Authoritative and Non-Authoritative Regions
The authoritative region is the region in a federated multi-region cluster that holds the source of true for entities replicated across regions, such as ACL tokens, policies, and roles, namespaces, and node pools.
All other regions are considered non-authoritative regions and replicate these entities by pulling them from the authoritative region.
Bin Packing
Bin Packing is the process of filling bins with items in a way that maximizes the utilization of bins. This extends to Nomad, where the clients are "bins" and the items are task groups. Nomad optimizes resources by efficiently bin packing tasks onto client machines.
Client
A Nomad client is an agent configured to run and manage tasks using available compute resources on a machine. The agent is responsible for registering with the servers, watching for any work to be assigned and executing tasks. The Nomad agent is a long lived process which interfaces with the servers.
Datacenters
Nomad models a datacenter as an abstract grouping of clients within a region. Nomad clients are not required to be in the same datacenter as the servers they are joined with, but do need to be in the same region. Datacenters provide a way to express fault tolerance among jobs as well as isolation of infrastructure.
Deployment
Deployments are the mechanism by which Nomad rolls out changes to cluster state
in a step-by-step fashion. Deployments are only available for Jobs with the type
service
. When an Evaluation is processed, the scheduler creates only the
number of Allocations permitted by the update
block and the current state
of the cluster. The Deployment is used to monitor the health of those
Allocations and emit a new Evaluation for the next step of the update.
Driver
A Driver represents the basic means of executing your Tasks. Example Drivers include Docker, QEMU, Java, and static binaries.
Evaluation
Evaluations are the mechanism by which Nomad makes scheduling decisions. When either the desired state (jobs) or actual state (clients) changes, Nomad creates a new evaluation to determine if any actions must be taken. An evaluation may result in changes to allocations if necessary.
Job
A Job is a specification provided by users that declares a workload for Nomad. A Job is a form of desired state; the user is expressing that the job should be running, but not where it should be run. The responsibility of Nomad is to make sure the actual state matches the user desired state. A Job is composed of one or more task groups.
Node
A more generic term used to refer to machines running Nomad agents in client
mode. Despite being different concepts, you may find node
being used
interchangeably with client
in some materials and informal
content.
Node Pool
Node pools are used to group nodes and can be used to restrict which jobs are able to place allocations in a given set of nodes. Example use cases for node pools include segmenting nodes by environment (development, staging, production), by department (engineering, finance, support), or by functionality (databases, ingress proxy, applications).
Regions
Nomad models infrastructure as regions and datacenters. A region will contain one or more datacenters. A set of servers joined together will represent a single region. Servers federate across regions to make Nomad globally aware.

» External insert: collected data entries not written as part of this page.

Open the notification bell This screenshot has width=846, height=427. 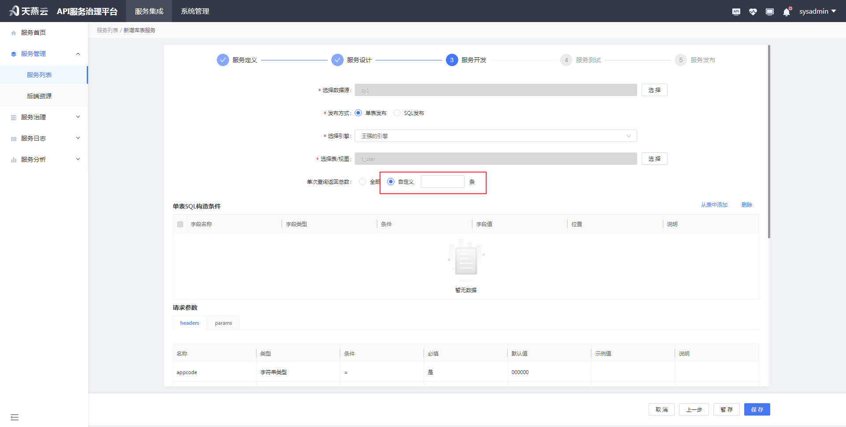[x=787, y=12]
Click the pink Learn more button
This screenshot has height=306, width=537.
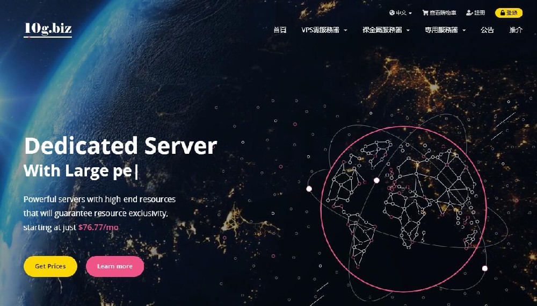point(115,266)

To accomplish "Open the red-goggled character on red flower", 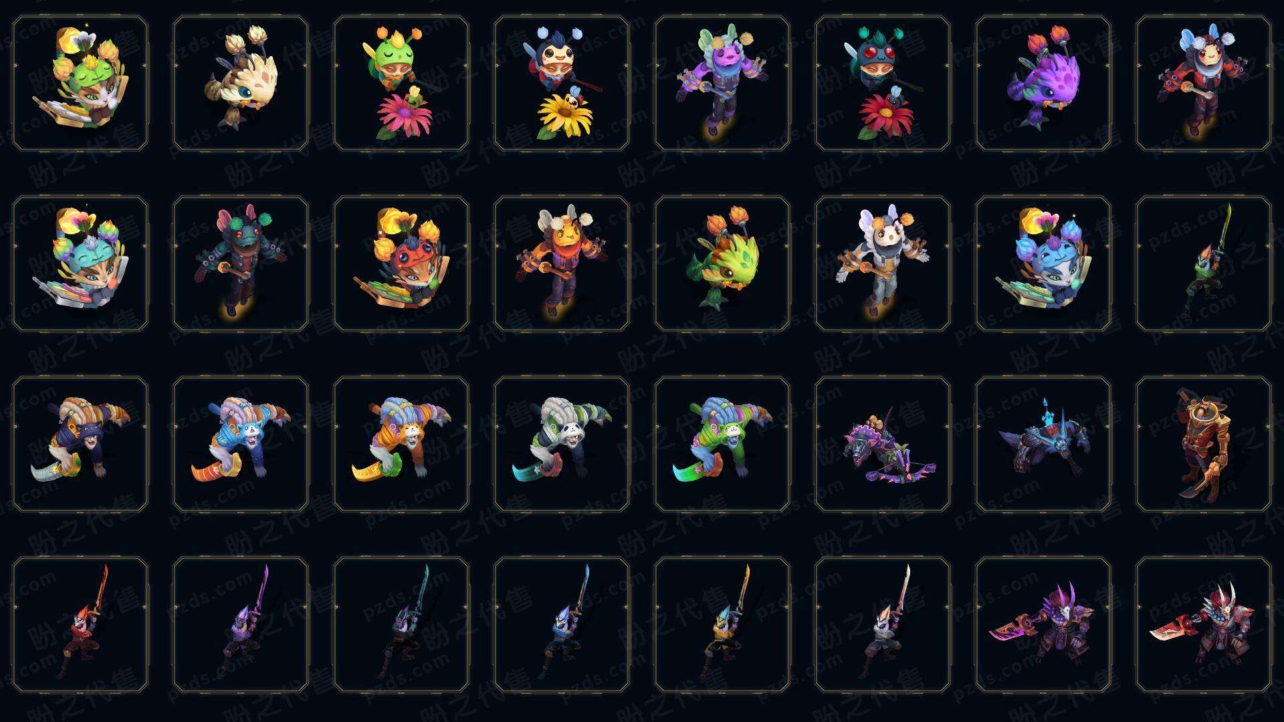I will [883, 83].
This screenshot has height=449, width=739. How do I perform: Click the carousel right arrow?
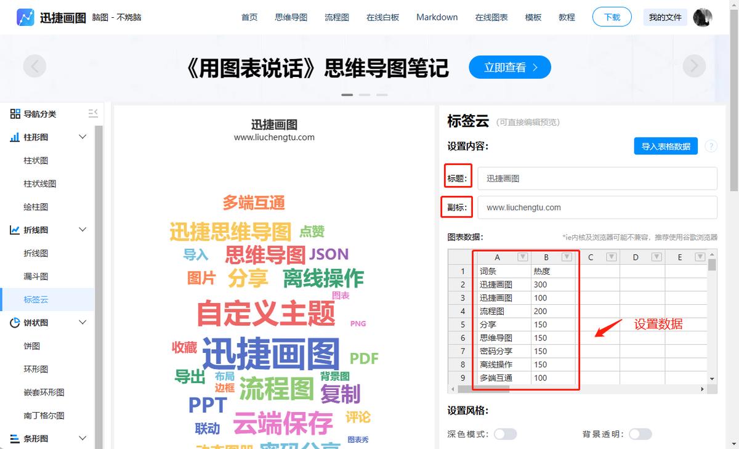[x=694, y=66]
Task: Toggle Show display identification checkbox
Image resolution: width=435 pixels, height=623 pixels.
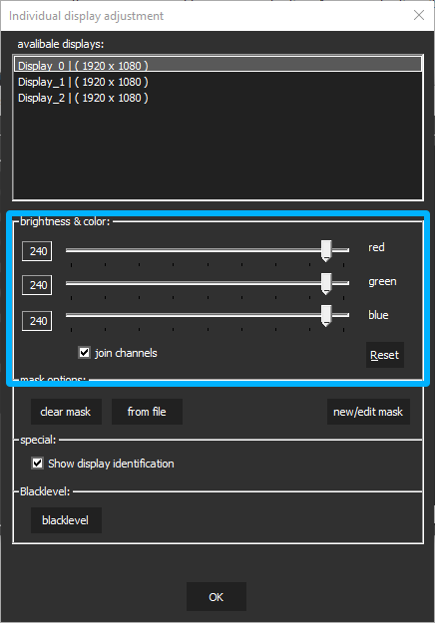Action: click(37, 464)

In federated clusters one of the regions must be defined as the authoritative region.
Server
Nomad servers are the brains of the cluster. There is a cluster of servers per region and they manage all jobs and clients, run evaluations, and create task allocations. The servers replicate data between each other and perform leader election to ensure high availability. More information about latency requirements for servers can be found in Network Topology.
Task
A Task is the smallest unit of work in Nomad. Tasks are executed by drivers, which allow Nomad to be flexible in the types of tasks it supports. Tasks specify their driver, configuration for the driver, constraints, and resources required.
Task Group
A Task Group is a set of tasks that must be run together. For example, a web server may require that a log shipping co-process is always running as well. A task group is the unit of scheduling, meaning the entire group must run on the same client node and cannot be split.